Work required: Recast the lines of the listing as a Markdown table with the columns Row and Line, starting with the line containing "1074x639 pixels. Task: Open" and going on through the line containing "I will 979,231.". Number each row and leave out blank lines.

Records from a pointing dataset:

··········

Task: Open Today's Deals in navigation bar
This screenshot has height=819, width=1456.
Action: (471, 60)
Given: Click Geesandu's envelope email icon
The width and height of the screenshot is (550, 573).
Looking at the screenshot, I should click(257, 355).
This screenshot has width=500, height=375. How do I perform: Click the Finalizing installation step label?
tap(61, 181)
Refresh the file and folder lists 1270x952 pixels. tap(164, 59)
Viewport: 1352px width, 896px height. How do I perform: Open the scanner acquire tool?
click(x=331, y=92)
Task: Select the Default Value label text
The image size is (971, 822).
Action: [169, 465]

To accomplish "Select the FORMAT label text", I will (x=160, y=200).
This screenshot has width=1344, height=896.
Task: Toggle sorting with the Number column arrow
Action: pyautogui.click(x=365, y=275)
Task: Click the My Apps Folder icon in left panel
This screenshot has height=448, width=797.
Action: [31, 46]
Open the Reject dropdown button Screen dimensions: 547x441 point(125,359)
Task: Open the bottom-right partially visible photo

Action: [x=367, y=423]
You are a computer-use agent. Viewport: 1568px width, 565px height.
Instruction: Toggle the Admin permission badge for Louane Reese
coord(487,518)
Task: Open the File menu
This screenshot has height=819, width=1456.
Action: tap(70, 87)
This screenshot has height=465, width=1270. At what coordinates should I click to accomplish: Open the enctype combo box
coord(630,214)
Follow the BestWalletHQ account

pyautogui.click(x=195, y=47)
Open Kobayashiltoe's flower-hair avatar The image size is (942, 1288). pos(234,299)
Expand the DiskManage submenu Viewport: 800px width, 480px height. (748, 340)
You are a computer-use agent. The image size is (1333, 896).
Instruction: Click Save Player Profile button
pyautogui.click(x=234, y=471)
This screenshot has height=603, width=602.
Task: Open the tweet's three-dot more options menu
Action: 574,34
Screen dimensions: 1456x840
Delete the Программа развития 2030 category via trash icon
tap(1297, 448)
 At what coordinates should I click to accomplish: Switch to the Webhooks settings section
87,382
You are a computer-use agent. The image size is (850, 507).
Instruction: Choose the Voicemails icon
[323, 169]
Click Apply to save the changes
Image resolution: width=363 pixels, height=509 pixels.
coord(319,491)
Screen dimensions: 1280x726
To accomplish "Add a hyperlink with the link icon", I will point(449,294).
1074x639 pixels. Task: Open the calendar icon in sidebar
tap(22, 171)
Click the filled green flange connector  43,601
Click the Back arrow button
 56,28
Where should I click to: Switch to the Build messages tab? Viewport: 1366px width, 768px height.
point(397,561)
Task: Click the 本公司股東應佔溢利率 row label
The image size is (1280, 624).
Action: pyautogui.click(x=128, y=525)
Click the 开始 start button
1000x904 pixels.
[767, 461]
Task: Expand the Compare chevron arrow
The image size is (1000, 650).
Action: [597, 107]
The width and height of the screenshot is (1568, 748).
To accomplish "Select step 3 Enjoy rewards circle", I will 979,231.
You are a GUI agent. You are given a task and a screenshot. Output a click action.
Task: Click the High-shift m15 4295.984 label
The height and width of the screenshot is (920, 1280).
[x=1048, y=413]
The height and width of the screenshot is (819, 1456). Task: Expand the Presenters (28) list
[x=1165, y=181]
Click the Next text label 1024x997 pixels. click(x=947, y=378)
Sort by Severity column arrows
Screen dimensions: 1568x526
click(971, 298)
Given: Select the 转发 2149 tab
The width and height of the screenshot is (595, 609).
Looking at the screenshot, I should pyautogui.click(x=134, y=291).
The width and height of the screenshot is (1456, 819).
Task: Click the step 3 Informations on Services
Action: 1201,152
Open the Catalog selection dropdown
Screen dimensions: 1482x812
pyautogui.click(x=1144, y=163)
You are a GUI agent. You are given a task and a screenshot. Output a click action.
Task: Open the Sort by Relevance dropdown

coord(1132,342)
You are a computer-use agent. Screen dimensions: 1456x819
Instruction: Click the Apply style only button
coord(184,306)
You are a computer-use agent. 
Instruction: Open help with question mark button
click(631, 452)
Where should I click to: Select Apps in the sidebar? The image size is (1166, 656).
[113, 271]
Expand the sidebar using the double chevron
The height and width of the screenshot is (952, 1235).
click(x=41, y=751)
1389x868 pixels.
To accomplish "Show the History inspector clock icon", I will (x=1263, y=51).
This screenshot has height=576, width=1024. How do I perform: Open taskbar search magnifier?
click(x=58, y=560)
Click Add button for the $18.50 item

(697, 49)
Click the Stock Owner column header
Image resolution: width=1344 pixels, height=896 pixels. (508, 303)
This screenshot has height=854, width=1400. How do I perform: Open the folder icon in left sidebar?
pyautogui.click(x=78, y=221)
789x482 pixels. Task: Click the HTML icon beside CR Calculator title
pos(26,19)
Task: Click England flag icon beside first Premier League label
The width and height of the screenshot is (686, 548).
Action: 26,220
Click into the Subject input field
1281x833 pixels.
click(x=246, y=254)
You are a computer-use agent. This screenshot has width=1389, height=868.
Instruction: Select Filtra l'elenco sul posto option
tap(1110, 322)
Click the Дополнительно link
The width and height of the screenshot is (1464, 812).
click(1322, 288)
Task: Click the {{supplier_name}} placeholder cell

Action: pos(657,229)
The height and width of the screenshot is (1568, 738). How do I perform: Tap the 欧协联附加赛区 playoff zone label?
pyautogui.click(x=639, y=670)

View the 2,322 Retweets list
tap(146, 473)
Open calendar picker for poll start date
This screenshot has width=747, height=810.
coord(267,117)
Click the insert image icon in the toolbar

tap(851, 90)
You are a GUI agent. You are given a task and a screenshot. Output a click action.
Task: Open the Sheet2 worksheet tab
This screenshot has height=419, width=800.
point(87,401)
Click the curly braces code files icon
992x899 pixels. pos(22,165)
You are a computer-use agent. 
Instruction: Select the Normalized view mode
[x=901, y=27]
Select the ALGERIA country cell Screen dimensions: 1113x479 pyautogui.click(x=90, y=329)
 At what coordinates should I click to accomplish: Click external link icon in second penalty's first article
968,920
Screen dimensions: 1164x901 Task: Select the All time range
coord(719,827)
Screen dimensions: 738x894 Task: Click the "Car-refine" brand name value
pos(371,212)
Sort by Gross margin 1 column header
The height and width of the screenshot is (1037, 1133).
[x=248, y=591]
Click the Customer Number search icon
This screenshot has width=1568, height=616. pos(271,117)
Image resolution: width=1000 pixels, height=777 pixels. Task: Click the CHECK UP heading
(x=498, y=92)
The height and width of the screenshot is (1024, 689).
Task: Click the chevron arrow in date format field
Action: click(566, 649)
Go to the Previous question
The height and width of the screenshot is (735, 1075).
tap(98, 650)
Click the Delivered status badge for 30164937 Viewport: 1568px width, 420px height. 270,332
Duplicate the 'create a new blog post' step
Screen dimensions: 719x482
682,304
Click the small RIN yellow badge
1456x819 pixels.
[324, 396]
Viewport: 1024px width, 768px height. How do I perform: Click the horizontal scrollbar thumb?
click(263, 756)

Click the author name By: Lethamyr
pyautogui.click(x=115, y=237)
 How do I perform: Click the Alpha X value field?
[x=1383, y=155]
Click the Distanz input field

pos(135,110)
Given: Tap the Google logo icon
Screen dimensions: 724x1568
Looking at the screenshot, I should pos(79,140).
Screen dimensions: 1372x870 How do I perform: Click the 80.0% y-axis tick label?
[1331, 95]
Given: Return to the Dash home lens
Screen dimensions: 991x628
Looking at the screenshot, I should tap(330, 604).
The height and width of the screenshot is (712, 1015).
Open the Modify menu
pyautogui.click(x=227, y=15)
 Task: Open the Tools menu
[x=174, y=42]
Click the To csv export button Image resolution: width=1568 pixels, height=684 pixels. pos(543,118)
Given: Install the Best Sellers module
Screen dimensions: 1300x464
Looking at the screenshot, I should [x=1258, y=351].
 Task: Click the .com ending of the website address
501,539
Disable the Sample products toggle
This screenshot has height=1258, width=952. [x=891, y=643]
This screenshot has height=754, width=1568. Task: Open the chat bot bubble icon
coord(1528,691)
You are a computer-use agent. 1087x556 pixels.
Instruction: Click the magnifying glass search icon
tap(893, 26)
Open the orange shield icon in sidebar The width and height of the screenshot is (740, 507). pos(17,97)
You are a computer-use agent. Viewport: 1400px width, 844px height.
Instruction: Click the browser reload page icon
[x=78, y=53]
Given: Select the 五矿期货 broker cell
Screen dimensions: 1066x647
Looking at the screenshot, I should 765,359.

··········

The solution:
| Row | Line |
|---|---|
| 1 | 1074x639 pixels. Task: Open the calendar icon in sidebar |
| 2 | tap(22, 171) |
| 3 | Click the filled green flange connector  43,601 |
| 4 | Click the Back arrow button |
| 5 |  56,28 |
| 6 | Where should I click to: Switch to the Build messages tab? Viewport: 1366px width, 768px height. |
| 7 | point(397,561) |
| 8 | Task: Click the 本公司股東應佔溢利率 row label |
| 9 | The image size is (1280, 624). |
| 10 | Action: pyautogui.click(x=128, y=525) |
| 11 | Click the 开始 start button |
| 12 | 1000x904 pixels. |
| 13 | [767, 461] |
| 14 | Task: Expand the Compare chevron arrow |
| 15 | The image size is (1000, 650). |
| 16 | Action: [597, 107] |
| 17 | The width and height of the screenshot is (1568, 748). |
| 18 | To accomplish "Select step 3 Enjoy rewards circle", I will 979,231. |